This decade’s strangest fitness fads
“If you drink this tea/coffee/juice,” says the packet of the Latest Fitness Trend™, “you will lose those pesky pounds that just won’t succumb to your self-imposed cake-ban.” Even sceptics might find they pause a moment before putting the packet back with a scoff; after all, there’s something instinctively tempting about the promise of losing weight easily, even though we all know, deep down, the only easy part is that there’s only one answer for losing weight: eat less, move more.
Still, fitness fads tend to take off no matter how outlandish they seem, precisely because everyone is hoping someone will find an easier way.
Here, we explore a few of this decade’s weird fitness trends.
Running around without shoes on
In 2010, runners went on strike against footwear and became one with nature. Specifically, via their feet — barefoot, or “natural” running became the in-thing.
Supporters of barefoot running claimed that shoes and trainers held feet in an unnatural form, which caused a higher injury rate (presumably not comparing injuries caused by stones/glass/sticks etc when running barefoot vs with shoes on). It’s also said that running barefoot strengthens the tiny muscles found in feet, ankles and legs which can also reduce the risk of injury.
However, the trend fizzled out. Experts have said that switching to barefoot running without properly transitioning makes you prone to injuries. Plus, there’s been numerous reports of horrible happenings to barefoot runners, including parasitic infections like cutaneous larva migrans, tungiasis, and fungal infections.
Forget high intensity training, it’s all about high heeled training
Even though it’s classed as a fitness fad, high heeled workouts actually have some scientific evidence to support its claims. Research has suggested that just walking in high-heels (below three inches) can shape the calves and improve muscle tone and shape. Make sure to have some gels for pain relief handy if you’re anything like me and high heels leave you feel sore!
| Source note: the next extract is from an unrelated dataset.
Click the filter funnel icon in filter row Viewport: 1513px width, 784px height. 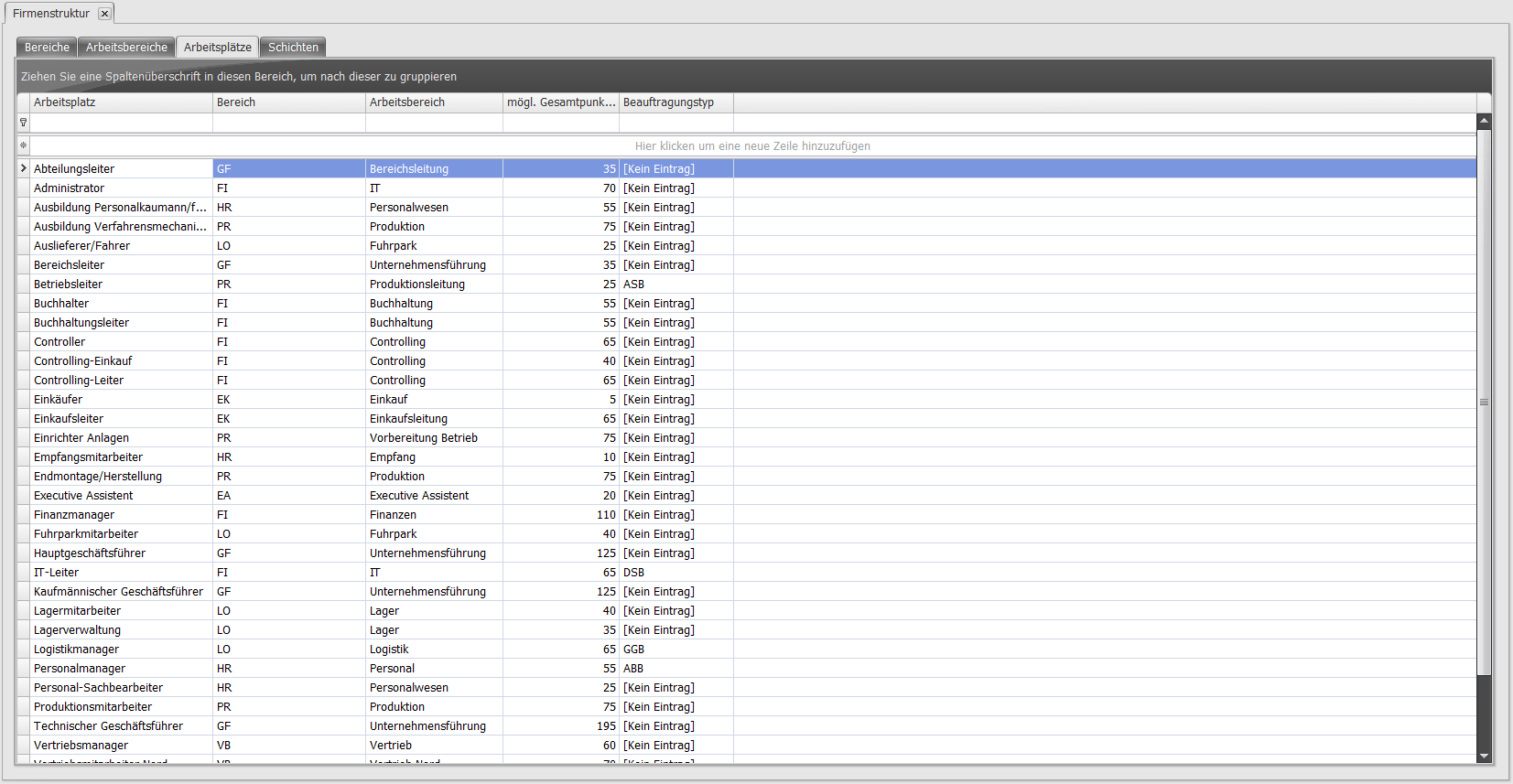[24, 123]
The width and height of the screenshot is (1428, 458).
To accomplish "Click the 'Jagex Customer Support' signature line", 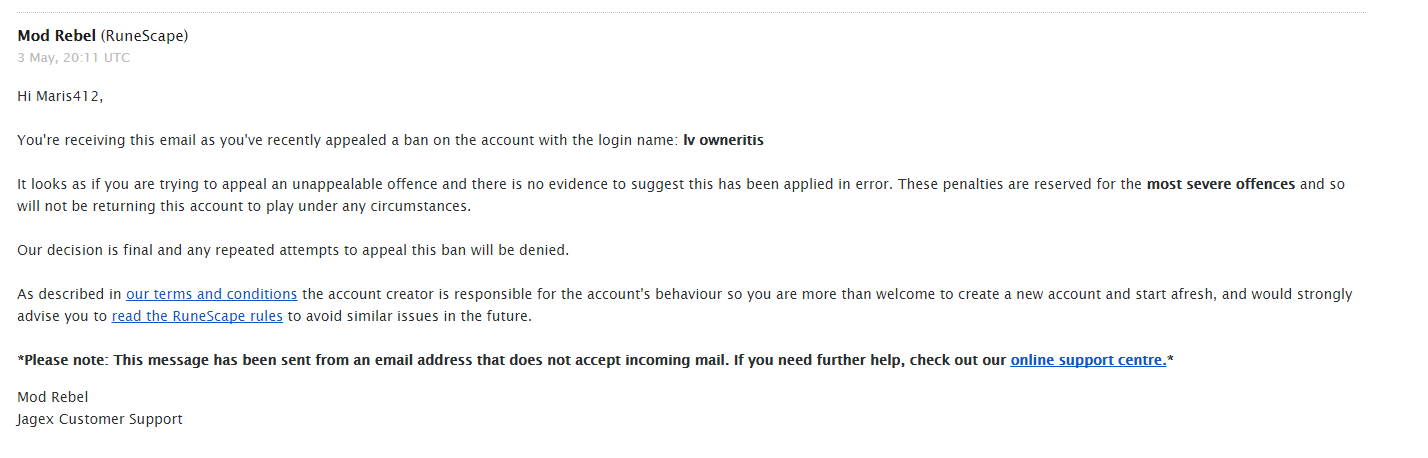I will pyautogui.click(x=99, y=419).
Whether you’re doing squats or lifting weights, wearing heels during your workout adds an extra element of challenge. It hasn’t been fully determined whether wearing high-heels for a workout can result in weight loss, but it can help you learn how to walk better in them.
Making the room hot and sweaty BEFORE you even start
As is typical for most fitness trends, this next one found its feet in New York and Los Angeles. “Hot barre” involves doing classical ballet moves in a room heated to 40 degrees and it took off around 2015. Advocates of the fad say that hot barre encourages you to gain a deeper stretch while helping you release toxins and feel detoxed. Then, as the body has to work hard to cool itself down, you can expect your metabolism to boost and number of burnt calories to increase.
Increase, yes, but not by much. Self reported on the matter, noting that while heated room will cause an increase in burned calories, the profit for all that forced sweating is a measly 35 more calories in a 45 minute session. For perspective, a single Jaffa Cake has 45 calories.
But hey, a profit is a profit, and you can now do sweatier versions of all kinds of exercise now, even ‘hot yoga’.
Twerk classes are so 2015. This year, it’s all about plogging. It’s a Scandinavian based trend that encourages people to pick up litter while out running — improving health and the environment.
Plogging is a combination of the word ‘jogging’ and the Swedish phrase for ‘pick up’, (‘plokka upp’). The exercise part comes from running with intermittent squatting and lunging so you can pick up rubbish from the ground. It is an effective calorie burner too — fitness app Lifesum estimates that a typical user will burn 288 calories from 30 minutes of plogging. If you’re new to jogging in general, pace yourself and remember to warm up and cool down properly afterwards. Keep a few pain relief gels handy in case of any soreness afterwards and keep hydrated.
Of course, no good deed goes un-Instagrammed, and photos of ploggers carrying bags ready to get fit and save the planet have been making the rounds. Could we see this trend become widespread sometime soon?